Better to remember the high moors beyond Credigone; better to remember the hunting fire and the shared laughter, and leave the rest to the wolves. [loc. 3067]
Alexios Flavius Aquila, nephew of the Roman Governor of Northern Britain, is promoted beyond his abilities. He makes a catastrophic error of judgement and is responsible for many deaths in an ill-advised retreat from Abusina, a fort on the Danube. Because of his uncle's influence, he is given another command rather than being discharged from the army: but his new command is an auxiliary cohort, the Frontier Scouts, 'the scum and scrapings of the Empire ... hard cases', mostly tribesmen, more loyal to one another than they are to Rome. His uncle says disdainfully that they might make a man of Alexios, if they don't kill him first.
Alexios' new command is based in the (fictional) fort at Castellum, far north of Hadrian's Wall in country that was once conquered (though never successfully occupied for long) by Rome. The local tribes, while apparently friendly and happy to trade with the Romans, have their own allegiances. Alexios settles into his new command, manages to calm some tribal disputes, and begins to earn the respect of the men he commands. He also becomes friends with the Votadini chieftain's son, Cunorix, and learns to appreciate Celtic culture and the fragile peace between Celts and Romans, with the highland Picts and the threat of Hibernian raiders as mutual enemies. But perhaps the worst danger will come from the south, with the visit of the new Praepositus, Glaucus Montanus.

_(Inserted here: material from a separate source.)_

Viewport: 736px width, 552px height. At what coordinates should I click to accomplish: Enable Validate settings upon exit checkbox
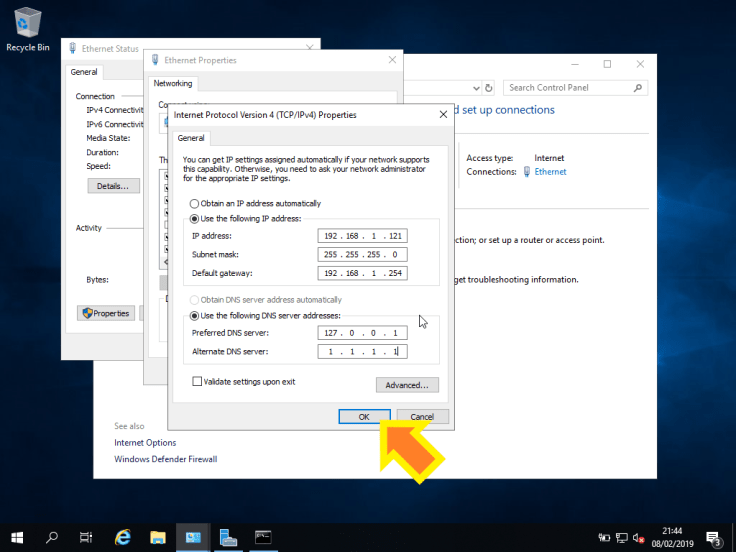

This novel -- a reread, but I hadn't read it for many years and had forgotten all but a few fragments -- is as much about poor management as about military prowess. Alexios makes a bad decision against the advice of his staff: later, he tries to defuse a dangerous situation, but is overruled by his superiors. He deals competently with the troublemakers in his new command, and he strives for justice rather than punishment. By the climax of the novel, when he's having to make difficult decisions for the good of his men, he's learnt a great deal about personal honour, about friendship, and about loyalty.
This novel is set around AD349, when Rome's strength and influence in Britain are past their peak. Sutcliff, as usual, vividly illustrates that feeling of decay: 'the honeysuckle was still in flower in the small walled wilderness behind the officers’ quarters that had once been a garden'; the ruins of a signal tower on the Old (Antonine) Wall, where Alexios kills his wolf; the owl's nest in the fort's armoury. I found the sense of abandonment, and the contrasting warmth of Alexios' friendships, more engaging than the military action. (There's actually not a great deal of the latter, though the last third of the novel is devoted to a desperate retreat.) This isn't one of my top three Sutcliff novels -- currently The Mark of the Horse Lord, The Eagle of the Ninth and Blood Feud: ask me again next year -- but it did spark my enthusiasm for novels set in Roman Britain: reviews of Hunter and Bradshaw coming soon.